The Kingsland Athletic club joined with Marist meaning their senior players would join those of Marist. Kingsland were already an amalgamated club involving Kingsland Rovers and Grafton Athletic. This placed Marist as one of the early favourites to win the Senior Grade. This was discussed in an article on the prospects of all the teams in the New Zealand Herald.

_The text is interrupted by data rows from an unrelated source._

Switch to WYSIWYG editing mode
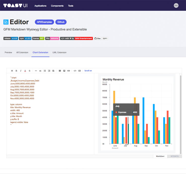Image resolution: width=186 pixels, height=174 pixels. [174, 156]

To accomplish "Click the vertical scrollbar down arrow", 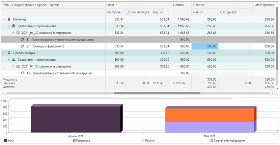I will click(x=277, y=89).
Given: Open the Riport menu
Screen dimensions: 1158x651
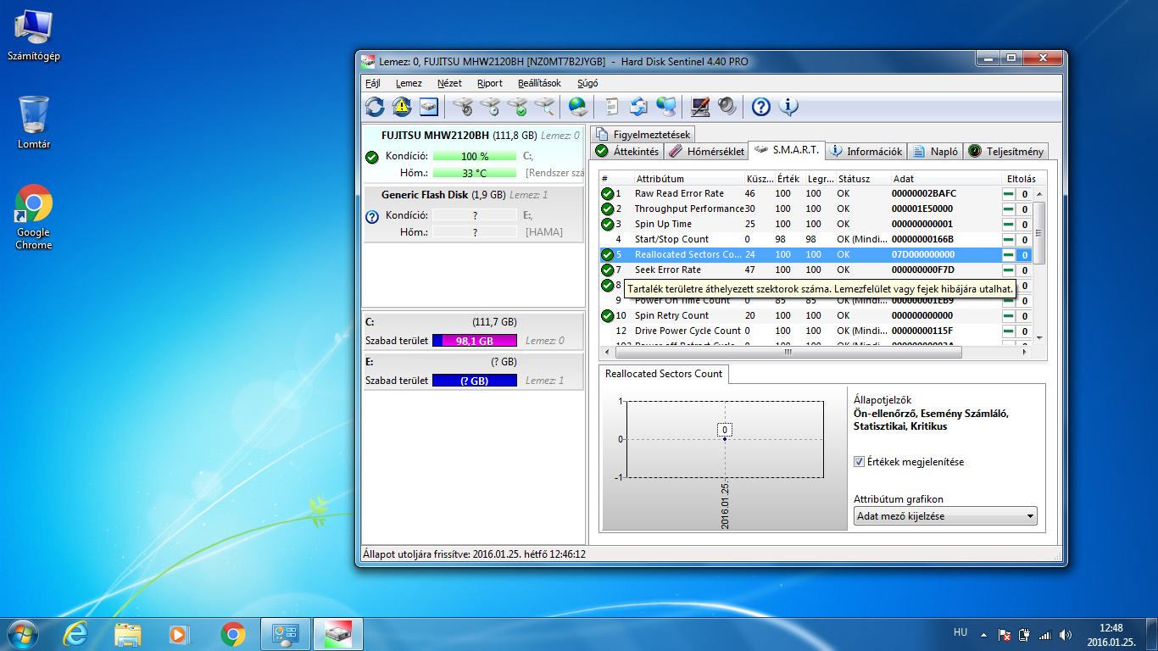Looking at the screenshot, I should (489, 83).
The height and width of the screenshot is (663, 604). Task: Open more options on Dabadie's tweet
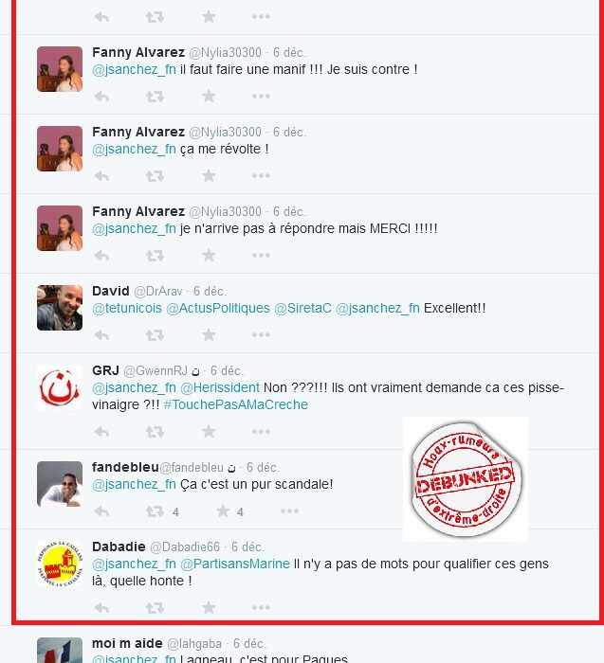(261, 608)
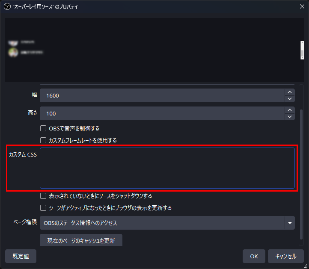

The Ellerslie, Otahuhu, and Mangere clubs combined to form a senior team with the Mangere Senior B team being regraded to first junior with the team playing as part of the Ellerslie-Otahuhu side. However Mangere Rugby League Football Club then sent a deputation to a Management Committee meeting asking to be able to play as a separate institution as a junior club rather than be a part of the Ellerslie-Otahuhu amalgamation. They wished to be affiliated under their own name rather than amalgamate with Ellerslie. Several speakers from Mangere they said that they wished to play league football but maintain their own identity as a Māori team. The League said that there should be a conference with Ellerslie and in the meantime they would play for one week with Ellerslie. At a league meeting on 27 May the league decided to uphold their earlier ruling and enforce the amalgamation with the decision reviewed at the end of the season. It was expressed that the Mangere players were willing to play as the league suggested. Mr. Jim Rukutai suggested that Mangere be granted permission to retain their identity for twelve months, subject to all transfers being through the Ellerslie-Otahuhu United Club. The chairman of the league said "he did not think that there was any objection to Mangere playing as the Mangere section of the amalgamated club, but it was the duty of the League to uphold Ellerslie-Otahuhu Club". In the meantime he thought "moral suasion should be used by the members and the position would right itself". At the Management Committee meeting on 10 June it was reported by the chairman that the Mangere and Ellerslie clubs had reached a satisfactory agreement and that "the Māori senior team,… was willing to continue playing the league code. It was intended that Mangere should apply for the resignation of its players who had already played for Ellerslie" The matter would be deferred for one week.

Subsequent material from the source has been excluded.